§ Written instruction:
Reproduce the passage on merging intervals word for word, from "Source citations" through "vs. overlapping intervals.".

§ Text to read:

Merge all overlapping intervals into a minimal non-overlapping set. Elastic frequently asks this because merging time-range queries, log time spans, and APM trace windows are everyday operations in Elasticsearch and Kibana — getting the overlap condition exactly right under edge cases is a real engineering concern.

By Alex Chen, Founder, InterviewChamp.AI · Last verified

Source citations

Public interview reports confirming this problem appears in Elastic loops.

  • Glassdoor (2026-Q1)Elastic SWE candidates consistently report interval problems as part of mid-difficulty rounds, reflecting the time-series nature of Elastic's product.
  • Blind (2025-11)Merge Intervals cited in Elastic interview threads as a question where interviewers probe edge cases around touching vs. overlapping intervals.

Problem

Given an array of intervals where intervals[i] = [starti, endi], merge all overlapping intervals, and return an array of the non-overlapping intervals that cover all the intervals in the input.

Constraints

  • 1 <= intervals.length <= 10^4
  • intervals[i].length == 2
  • 0 <= starti <= endi <= 10^4

Examples

Example 1

Input
intervals = [[1,3],[2,6],[8,10],[15,18]]
Output
[[1,6],[8,10],[15,18]]

Explanation: [1,3] and [2,6] overlap since 2 <= 3; merged to [1,6].

§ Dataset extract:
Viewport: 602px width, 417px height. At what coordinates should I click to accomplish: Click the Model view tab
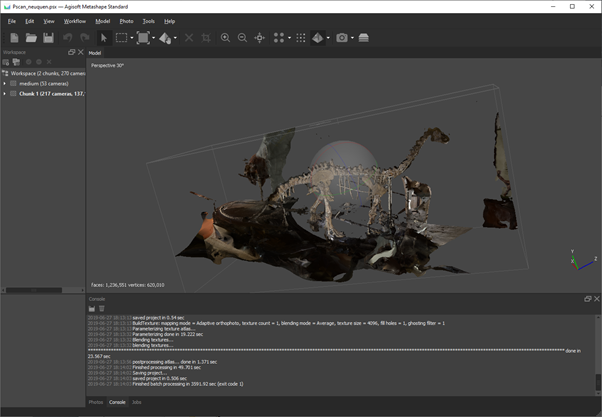95,53
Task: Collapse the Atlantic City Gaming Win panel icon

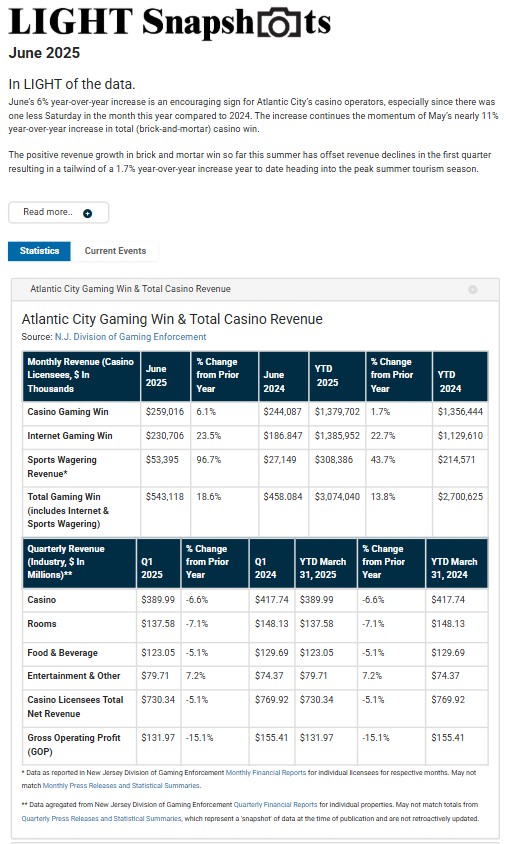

§ Result for this task:
Source citations

Public interview reports confirming this problem appears in Elastic loops.

  • Glassdoor (2026-Q1)Elastic SWE candidates consistently report interval problems as part of mid-difficulty rounds, reflecting the time-series nature of Elastic's product.
  • Blind (2025-11)Merge Intervals cited in Elastic interview threads as a question where interviewers probe edge cases around touching vs. overlapping intervals.